While Macbeth is traditionally a tragic character, Faasil’s Macbeth, Joji, is a tragicomic sort.
Among the film’s darkly comic moments is what Joji does when he finds himself trapped in the end. This lays bare what he always thought of himself and the world around him, and how petty and pathetic he comes off as in the scheme of things.
Joji’s characterisation, in turn, gives the film the leisurely pace of an observational comedy, as seen in Pothan’s previous two films, Maheshinte Prathikaaram (2016) and Thondimuthalum Driksakshiyum (2017), also starring Faasil in the lead. Both films, as well as Joji, are written by star Malayali screenwriter Syam Pushkaran.
What motivates Joji to kill his father?
The Panachel household and its finances are held by the iron grip of the patriarch Kuttappan (Sunny PN). The responsibilities of the house are divided between the eldest son, Jomon (Baburaj), and the middle one, Jaison (Joji Mundakayam). Jomon, divorced with a child, and the married Jaison, not just work with their father, but also share his brawny physique.
In this macho milieu, Joji feels like an alien, as does his sister-in-law, Jaison’s wife, Bincy (Unnimaya Prasad). The Lady Macbeth of the piece, Bincy is itching to break free of the claustrophobia induced by Kuttappan’s authority. Prasad’s blank face is the perfect cover for the storms raging inside Bincy.
While she, along with Kuttappan’s entire brood, wants the old man to die, no one has the gumption to pull the plug except Joji. Why? Idle mind is the devil’s workshop, the film suggests.
Joji isn’t Pothan’s strongest film, but it has several intelligent touches to savour.
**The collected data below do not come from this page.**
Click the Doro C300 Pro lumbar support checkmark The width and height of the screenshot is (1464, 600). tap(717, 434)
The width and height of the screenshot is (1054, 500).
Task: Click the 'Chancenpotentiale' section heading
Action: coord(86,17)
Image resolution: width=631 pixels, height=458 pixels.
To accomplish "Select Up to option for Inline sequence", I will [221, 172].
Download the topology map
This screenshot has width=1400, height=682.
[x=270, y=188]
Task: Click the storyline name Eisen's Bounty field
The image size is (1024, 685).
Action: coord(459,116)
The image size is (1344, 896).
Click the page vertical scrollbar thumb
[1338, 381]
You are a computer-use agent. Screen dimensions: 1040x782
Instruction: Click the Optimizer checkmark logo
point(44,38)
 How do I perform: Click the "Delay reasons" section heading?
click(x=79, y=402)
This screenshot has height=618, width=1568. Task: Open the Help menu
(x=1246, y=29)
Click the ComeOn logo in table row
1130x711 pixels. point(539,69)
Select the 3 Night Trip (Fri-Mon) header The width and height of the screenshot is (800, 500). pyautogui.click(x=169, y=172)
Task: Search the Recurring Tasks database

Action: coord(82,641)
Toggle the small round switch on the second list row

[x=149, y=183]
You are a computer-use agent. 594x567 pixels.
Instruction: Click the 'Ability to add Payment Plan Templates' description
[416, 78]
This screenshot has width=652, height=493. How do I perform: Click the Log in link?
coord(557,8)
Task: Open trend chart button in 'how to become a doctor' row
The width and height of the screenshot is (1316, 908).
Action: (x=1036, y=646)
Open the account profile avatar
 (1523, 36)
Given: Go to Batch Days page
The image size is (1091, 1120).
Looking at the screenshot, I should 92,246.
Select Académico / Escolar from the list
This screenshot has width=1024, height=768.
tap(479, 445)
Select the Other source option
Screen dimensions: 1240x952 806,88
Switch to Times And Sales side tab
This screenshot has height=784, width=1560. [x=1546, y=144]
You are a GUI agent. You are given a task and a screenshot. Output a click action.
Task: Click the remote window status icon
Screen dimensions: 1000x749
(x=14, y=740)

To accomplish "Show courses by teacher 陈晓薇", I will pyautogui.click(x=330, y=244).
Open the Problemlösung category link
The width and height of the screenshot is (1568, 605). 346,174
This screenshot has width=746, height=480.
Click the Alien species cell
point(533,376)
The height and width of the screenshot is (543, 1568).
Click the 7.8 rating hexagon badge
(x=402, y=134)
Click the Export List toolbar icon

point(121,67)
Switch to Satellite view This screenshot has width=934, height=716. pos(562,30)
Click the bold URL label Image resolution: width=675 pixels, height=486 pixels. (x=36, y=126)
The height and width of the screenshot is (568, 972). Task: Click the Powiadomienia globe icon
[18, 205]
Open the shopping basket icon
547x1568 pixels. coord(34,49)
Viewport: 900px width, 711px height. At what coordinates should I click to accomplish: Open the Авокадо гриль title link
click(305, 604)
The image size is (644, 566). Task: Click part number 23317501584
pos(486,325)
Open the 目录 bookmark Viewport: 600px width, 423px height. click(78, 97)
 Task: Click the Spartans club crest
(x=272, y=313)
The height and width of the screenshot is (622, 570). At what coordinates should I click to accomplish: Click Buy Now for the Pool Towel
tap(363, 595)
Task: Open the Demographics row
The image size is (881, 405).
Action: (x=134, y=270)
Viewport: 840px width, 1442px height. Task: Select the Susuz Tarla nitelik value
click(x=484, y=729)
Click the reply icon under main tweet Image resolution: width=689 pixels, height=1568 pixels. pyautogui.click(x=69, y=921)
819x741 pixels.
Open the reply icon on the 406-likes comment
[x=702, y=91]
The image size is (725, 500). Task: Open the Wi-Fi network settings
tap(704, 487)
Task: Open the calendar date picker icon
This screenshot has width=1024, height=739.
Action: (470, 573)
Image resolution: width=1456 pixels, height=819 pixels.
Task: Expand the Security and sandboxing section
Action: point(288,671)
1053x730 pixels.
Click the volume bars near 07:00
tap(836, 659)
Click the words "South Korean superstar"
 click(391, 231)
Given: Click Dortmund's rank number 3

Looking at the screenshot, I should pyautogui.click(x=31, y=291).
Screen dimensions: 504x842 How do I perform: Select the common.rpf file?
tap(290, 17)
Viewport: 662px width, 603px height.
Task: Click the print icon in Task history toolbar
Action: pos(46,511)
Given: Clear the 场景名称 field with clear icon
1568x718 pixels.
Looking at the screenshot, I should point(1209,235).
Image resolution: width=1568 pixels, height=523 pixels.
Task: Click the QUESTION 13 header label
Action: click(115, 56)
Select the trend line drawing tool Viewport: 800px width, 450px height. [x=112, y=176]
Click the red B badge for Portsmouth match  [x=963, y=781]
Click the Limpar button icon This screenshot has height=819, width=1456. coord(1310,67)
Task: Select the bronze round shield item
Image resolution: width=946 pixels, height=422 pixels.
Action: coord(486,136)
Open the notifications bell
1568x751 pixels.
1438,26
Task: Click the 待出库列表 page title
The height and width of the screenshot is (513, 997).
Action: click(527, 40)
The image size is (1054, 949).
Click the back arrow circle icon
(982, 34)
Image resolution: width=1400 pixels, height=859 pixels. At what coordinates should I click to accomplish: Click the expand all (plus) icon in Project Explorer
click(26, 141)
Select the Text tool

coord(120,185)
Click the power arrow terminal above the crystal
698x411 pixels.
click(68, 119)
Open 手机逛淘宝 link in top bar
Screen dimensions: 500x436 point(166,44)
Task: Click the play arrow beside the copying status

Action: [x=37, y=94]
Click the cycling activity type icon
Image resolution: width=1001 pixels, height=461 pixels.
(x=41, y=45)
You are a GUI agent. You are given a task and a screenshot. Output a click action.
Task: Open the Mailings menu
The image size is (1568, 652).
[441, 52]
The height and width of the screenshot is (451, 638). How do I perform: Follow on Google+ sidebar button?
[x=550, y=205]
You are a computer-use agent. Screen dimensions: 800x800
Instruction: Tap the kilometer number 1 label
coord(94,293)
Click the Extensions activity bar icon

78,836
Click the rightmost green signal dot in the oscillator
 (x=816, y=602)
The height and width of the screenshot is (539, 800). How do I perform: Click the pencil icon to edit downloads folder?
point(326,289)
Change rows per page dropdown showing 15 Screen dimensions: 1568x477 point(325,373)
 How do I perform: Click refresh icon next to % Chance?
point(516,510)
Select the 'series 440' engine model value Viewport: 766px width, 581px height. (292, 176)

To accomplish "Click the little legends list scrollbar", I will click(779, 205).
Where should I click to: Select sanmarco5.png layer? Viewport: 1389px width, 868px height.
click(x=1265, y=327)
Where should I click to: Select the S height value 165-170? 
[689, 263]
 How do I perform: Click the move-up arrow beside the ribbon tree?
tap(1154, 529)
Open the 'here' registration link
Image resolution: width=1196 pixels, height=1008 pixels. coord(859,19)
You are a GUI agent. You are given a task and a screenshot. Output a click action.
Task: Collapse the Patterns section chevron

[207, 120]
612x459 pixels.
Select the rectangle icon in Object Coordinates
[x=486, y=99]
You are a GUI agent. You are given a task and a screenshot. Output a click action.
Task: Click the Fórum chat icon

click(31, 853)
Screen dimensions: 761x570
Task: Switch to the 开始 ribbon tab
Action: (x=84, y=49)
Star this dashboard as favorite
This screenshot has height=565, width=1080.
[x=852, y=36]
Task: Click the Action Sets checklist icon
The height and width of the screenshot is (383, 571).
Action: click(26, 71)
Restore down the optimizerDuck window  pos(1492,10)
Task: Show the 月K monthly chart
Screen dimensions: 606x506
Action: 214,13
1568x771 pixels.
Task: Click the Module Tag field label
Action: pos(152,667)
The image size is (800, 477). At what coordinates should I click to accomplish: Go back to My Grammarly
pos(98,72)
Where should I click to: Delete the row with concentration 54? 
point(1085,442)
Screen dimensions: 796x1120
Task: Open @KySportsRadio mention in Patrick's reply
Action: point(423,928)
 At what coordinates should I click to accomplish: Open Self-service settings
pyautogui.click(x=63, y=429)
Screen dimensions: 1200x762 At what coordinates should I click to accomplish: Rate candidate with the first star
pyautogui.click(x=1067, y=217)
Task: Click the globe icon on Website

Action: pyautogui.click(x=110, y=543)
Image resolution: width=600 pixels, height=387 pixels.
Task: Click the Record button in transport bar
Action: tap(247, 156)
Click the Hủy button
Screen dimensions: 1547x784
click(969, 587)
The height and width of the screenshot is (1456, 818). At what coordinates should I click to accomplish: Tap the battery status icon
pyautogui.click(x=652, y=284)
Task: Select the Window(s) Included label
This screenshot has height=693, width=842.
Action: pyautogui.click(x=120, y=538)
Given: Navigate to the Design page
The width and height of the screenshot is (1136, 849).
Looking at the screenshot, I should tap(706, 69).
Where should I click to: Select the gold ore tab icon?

In contrast to the film’s deathly composure, Justin Varghese’s score sounds like a knife thrust into the orchestra and twisted wildly. The strings mourn and scream. The piano sounds frightened. Faasil’s brown eyes glare as his Joji lies in his bed, his face inscrutable, with a ghost of a smile.
Joji isn’t Pothan’s strongest film, but it has several intelligent touches to savour. Coincidentally like Irul, the other Faasil-starrer released online five days ago, the film’s opening credits feature an aerial shot tracking a moving vehicle. It’s a delivery man bringing a package to the Panachel household. The package contains a pellet gun, which Jomon’s son fires into a tree minutes later.
These seemingly innocuous shots gather grave meaning by the end of Joji. Pothan’s filmmaking style is unhurried. Complemented by Pushkaran’s knack of slipping in details into a scene quietly, Pothan’s third film, Joji, is a well-oiled machine. Above all, Joji continues the tradition of new-age Malayalam filmmakers investigating masculinity as seen in recent releases like Ishq, Kumbalangi Nights, Moothon, and The Great Indian Kitchen.